Your analogy with zero-coupon bonds breaks down because they are not marked-to-the-market. Only the the original discount is linearly imputed as interest income. Your analogy with wages breaks down, because they are actually received (and therefore not unrealized).
 
I would accept #1, #2, and #4. Practically, #3 would cause a logistical nightmare, and IMO would be unworkable.

The point wasn't to come up with an easy system (indexing assets to inflation is a nightmare bookeeping exercise that everyone seems to want to take on). The point was to see who would want to give up their currently sweet deal on capital assets in favor of something that looks a lot more like how typical income is taxed.

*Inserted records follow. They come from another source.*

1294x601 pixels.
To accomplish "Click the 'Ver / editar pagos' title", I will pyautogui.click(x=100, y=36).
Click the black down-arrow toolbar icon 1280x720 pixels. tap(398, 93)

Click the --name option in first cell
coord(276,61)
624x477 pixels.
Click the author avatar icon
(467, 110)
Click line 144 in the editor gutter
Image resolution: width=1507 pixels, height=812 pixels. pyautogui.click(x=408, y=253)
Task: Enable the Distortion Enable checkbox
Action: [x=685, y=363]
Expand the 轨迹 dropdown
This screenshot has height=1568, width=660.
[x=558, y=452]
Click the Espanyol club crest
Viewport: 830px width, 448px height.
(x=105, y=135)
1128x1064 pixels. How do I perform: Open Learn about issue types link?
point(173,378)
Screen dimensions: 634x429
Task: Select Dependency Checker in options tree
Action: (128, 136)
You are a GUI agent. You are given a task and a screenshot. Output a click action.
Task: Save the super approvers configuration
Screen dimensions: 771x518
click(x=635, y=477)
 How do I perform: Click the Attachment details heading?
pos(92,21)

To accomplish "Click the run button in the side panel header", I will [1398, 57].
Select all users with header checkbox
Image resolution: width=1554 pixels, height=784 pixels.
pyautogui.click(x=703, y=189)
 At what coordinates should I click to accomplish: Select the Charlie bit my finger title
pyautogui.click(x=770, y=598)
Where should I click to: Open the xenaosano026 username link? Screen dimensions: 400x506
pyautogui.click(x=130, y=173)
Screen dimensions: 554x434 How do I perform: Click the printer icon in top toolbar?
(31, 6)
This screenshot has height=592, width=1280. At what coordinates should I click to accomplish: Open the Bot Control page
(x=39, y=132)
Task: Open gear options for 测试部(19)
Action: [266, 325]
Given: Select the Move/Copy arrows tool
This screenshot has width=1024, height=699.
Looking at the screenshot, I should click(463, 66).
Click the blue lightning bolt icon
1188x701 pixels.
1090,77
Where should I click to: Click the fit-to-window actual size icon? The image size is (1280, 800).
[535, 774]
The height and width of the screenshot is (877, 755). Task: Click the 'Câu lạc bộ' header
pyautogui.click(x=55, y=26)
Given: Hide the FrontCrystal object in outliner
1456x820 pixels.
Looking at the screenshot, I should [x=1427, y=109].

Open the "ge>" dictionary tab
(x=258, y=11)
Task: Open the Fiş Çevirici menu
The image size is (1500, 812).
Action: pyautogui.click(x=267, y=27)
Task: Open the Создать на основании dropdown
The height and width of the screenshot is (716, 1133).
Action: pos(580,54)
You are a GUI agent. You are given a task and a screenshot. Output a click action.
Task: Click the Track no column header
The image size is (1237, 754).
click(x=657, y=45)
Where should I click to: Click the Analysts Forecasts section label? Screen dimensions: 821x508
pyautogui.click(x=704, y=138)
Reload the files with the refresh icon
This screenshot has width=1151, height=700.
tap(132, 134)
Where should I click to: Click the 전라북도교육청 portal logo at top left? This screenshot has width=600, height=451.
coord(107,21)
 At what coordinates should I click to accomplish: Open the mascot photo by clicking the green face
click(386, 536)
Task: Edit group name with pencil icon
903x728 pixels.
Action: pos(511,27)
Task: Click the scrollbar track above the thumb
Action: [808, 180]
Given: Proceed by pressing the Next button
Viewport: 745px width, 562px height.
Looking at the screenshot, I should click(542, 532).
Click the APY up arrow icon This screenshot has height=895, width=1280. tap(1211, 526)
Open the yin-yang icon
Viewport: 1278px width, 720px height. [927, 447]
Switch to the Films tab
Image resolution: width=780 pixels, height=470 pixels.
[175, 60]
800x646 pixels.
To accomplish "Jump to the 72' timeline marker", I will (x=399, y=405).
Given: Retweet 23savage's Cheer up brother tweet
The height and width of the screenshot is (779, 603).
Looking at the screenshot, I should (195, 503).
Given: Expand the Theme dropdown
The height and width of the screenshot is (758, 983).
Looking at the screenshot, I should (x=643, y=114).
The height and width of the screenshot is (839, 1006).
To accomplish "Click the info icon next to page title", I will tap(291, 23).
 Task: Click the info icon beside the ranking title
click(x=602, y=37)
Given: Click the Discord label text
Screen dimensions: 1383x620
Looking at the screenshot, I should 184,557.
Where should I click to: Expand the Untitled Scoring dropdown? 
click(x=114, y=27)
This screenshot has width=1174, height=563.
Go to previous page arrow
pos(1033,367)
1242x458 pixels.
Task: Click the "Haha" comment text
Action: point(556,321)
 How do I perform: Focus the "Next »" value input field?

The argument ERD50 is making is that capital assets deserve all of their perks because of inflation. Well if that is true, he should be willing to give up all of the perks for inflation indexing . . . any takers?

Your analogy with wages breaks down, because they are actually received (and therefore not unrealized).

Not really. I can realize and spend my unrealized capital gains at any time. Just because I choose not to, doesn't make it any less real income to me at that moment in time.
 
I don't think we should base investment taxes on 'historical rates of real return' any more than we should base someone's earned income tax rates on 'historical rates' of earnings. 'Historical rates of real return' tell me NOTHING about whether I made or lost money (inflation adjusted or not) on a specific investment, but I get taxed on specific investments.

I don't think you are making sense now.

-ERD50

I'm not suggesting we base taxes on historical rates of returns. But the only way your argument stands up is if capital gains are driven almost entirely by inflation. Historical rates of return and historical rates of inflation say that isn't the case. So their are plenty of real gains out their getting favorable tax treatment.